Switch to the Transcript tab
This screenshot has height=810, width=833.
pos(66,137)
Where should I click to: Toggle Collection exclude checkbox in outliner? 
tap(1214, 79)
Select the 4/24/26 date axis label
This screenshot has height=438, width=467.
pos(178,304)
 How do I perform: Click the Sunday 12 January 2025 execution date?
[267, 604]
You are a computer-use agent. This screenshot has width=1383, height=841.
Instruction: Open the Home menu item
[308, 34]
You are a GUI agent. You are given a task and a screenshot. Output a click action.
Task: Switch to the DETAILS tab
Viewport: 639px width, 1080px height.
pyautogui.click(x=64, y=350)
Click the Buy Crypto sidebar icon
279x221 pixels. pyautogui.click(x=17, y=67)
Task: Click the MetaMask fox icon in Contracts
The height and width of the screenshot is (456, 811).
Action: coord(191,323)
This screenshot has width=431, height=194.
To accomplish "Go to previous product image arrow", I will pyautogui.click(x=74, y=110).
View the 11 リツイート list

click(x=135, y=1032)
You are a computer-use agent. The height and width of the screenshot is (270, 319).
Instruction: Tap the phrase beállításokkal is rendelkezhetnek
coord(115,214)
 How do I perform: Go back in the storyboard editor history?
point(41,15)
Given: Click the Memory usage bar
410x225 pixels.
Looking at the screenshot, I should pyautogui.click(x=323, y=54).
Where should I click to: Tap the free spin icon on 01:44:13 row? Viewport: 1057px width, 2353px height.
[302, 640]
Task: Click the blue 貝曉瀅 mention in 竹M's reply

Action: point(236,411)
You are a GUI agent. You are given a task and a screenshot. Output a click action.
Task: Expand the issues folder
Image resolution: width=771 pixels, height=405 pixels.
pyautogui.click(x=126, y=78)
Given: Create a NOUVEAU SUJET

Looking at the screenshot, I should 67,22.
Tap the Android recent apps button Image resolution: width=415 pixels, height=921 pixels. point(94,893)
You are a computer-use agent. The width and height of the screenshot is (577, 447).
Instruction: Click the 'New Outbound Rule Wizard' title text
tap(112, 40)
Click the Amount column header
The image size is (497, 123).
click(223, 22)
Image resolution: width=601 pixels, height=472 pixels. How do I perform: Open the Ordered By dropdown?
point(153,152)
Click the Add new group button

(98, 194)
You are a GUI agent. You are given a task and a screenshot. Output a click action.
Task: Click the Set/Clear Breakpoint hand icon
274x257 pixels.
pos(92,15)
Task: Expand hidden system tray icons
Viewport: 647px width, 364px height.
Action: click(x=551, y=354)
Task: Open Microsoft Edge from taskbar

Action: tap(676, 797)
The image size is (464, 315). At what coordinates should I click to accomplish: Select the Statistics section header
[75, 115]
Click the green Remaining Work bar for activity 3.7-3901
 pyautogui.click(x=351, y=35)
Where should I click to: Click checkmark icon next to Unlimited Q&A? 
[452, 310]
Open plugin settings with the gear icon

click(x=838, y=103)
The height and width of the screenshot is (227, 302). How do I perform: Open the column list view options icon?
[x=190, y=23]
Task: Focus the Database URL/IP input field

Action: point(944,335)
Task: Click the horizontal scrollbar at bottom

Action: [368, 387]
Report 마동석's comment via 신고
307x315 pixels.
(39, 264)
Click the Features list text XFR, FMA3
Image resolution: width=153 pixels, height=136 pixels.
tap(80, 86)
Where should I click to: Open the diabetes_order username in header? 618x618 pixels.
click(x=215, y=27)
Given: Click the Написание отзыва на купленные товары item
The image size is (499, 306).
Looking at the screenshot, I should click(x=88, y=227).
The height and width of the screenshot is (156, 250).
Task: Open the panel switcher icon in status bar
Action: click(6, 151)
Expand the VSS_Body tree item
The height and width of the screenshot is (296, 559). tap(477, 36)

▬▬▬▬▬▬▬▬▬▬

WHAT IS NEEDED: Copy out the material in full, exactly as it reads.

EXERCISE RESPONSE:
Switch to the Transcript tab
This screenshot has height=810, width=833.
pos(66,137)
Where should I click to: Toggle Collection exclude checkbox in outliner? 
tap(1214, 79)
Select the 4/24/26 date axis label
This screenshot has height=438, width=467.
pos(178,304)
 How do I perform: Click the Sunday 12 January 2025 execution date?
[267, 604]
You are a computer-use agent. This screenshot has width=1383, height=841.
Instruction: Open the Home menu item
[308, 34]
You are a GUI agent. You are given a task and a screenshot. Output a click action.
Task: Switch to the DETAILS tab
Viewport: 639px width, 1080px height.
pyautogui.click(x=64, y=350)
Click the Buy Crypto sidebar icon
279x221 pixels. pyautogui.click(x=17, y=67)
Task: Click the MetaMask fox icon in Contracts
The height and width of the screenshot is (456, 811).
Action: coord(191,323)
This screenshot has width=431, height=194.
To accomplish "Go to previous product image arrow", I will pyautogui.click(x=74, y=110).
View the 11 リツイート list

click(x=135, y=1032)
You are a computer-use agent. The height and width of the screenshot is (270, 319).
Instruction: Tap the phrase beállításokkal is rendelkezhetnek
coord(115,214)
 How do I perform: Go back in the storyboard editor history?
point(41,15)
Given: Click the Memory usage bar
410x225 pixels.
Looking at the screenshot, I should pyautogui.click(x=323, y=54).
Where should I click to: Tap the free spin icon on 01:44:13 row? Viewport: 1057px width, 2353px height.
[302, 640]
Task: Click the blue 貝曉瀅 mention in 竹M's reply

Action: point(236,411)
You are a GUI agent. You are given a task and a screenshot. Output a click action.
Task: Expand the issues folder
Image resolution: width=771 pixels, height=405 pixels.
pyautogui.click(x=126, y=78)
Given: Create a NOUVEAU SUJET

Looking at the screenshot, I should 67,22.
Tap the Android recent apps button Image resolution: width=415 pixels, height=921 pixels. point(94,893)
You are a computer-use agent. The width and height of the screenshot is (577, 447).
Instruction: Click the 'New Outbound Rule Wizard' title text
tap(112, 40)
Click the Amount column header
The image size is (497, 123).
click(223, 22)
Image resolution: width=601 pixels, height=472 pixels. How do I perform: Open the Ordered By dropdown?
point(153,152)
Click the Add new group button

(98, 194)
You are a GUI agent. You are given a task and a screenshot. Output a click action.
Task: Click the Set/Clear Breakpoint hand icon
274x257 pixels.
pos(92,15)
Task: Expand hidden system tray icons
Viewport: 647px width, 364px height.
Action: click(x=551, y=354)
Task: Open Microsoft Edge from taskbar

Action: tap(676, 797)
The image size is (464, 315). At what coordinates should I click to accomplish: Select the Statistics section header
[75, 115]
Click the green Remaining Work bar for activity 3.7-3901
 pyautogui.click(x=351, y=35)
Where should I click to: Click checkmark icon next to Unlimited Q&A? 
[452, 310]
Open plugin settings with the gear icon

click(x=838, y=103)
The height and width of the screenshot is (227, 302). How do I perform: Open the column list view options icon?
[x=190, y=23]
Task: Focus the Database URL/IP input field

Action: point(944,335)
Task: Click the horizontal scrollbar at bottom

Action: [368, 387]
Report 마동석's comment via 신고
307x315 pixels.
(39, 264)
Click the Features list text XFR, FMA3
Image resolution: width=153 pixels, height=136 pixels.
tap(80, 86)
Where should I click to: Open the diabetes_order username in header? 618x618 pixels.
click(x=215, y=27)
Given: Click the Написание отзыва на купленные товары item
The image size is (499, 306).
Looking at the screenshot, I should click(x=88, y=227).
The height and width of the screenshot is (156, 250).
Task: Open the panel switcher icon in status bar
Action: click(6, 151)
Expand the VSS_Body tree item
The height and width of the screenshot is (296, 559). tap(477, 36)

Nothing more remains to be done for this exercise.